En este convulsionado escenario político, el dólar podría seguir a la baja. De hecho, los analistas paulistas apuestan que la divisa estadounidense puede romper la barrera de los 3,50 reales en los próximos días, para terminar la semana a niveles de 3,35/3,40 reales.
Aunque el resultado del conflicto político sea el que los inversores esperan, el dólar mantendría su tendencia bajista, especialmente por la llegada de capitales extranjeros atraídos por una nueva estabilidad brasileña.
Como resultado de esta reactivación de la moneda local, los economistas de Brasil redujeron sus pronósticos para la inflación en 2016 por quinta semana consecutiva, según arrojó el sondeo semanal Focus de la autoridad monetaria brasileña.

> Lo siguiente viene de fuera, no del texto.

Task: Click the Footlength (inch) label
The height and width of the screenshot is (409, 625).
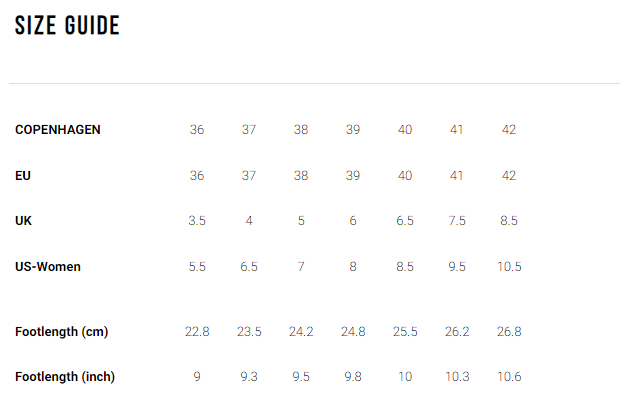Action: [x=65, y=377]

La mediana de las previsiones de cerca de 100 economistas consultados por el Banco Central proyectó una inflación de 7,14 por ciento a fines de 2016, menos que el 7,28 por ciento en el sondeo de la semana previa, pero todavía por encima de la meta oficial de 4,5 por ciento.
Más allá de las presiones políticas puertas adentro de Brasil, a nivel global el dólar presenta un debilitamiento frente a las monedas emergentes, impulsado por un repunte del precio del petróleo y la expectativa por nuevas medidas de estimulo por parte de China. En la Argentina, por ejemplo, aunque el dólar avanzó dos centavos ayer, hasta $14,76, se mueve cerca de mínimos en dos meses.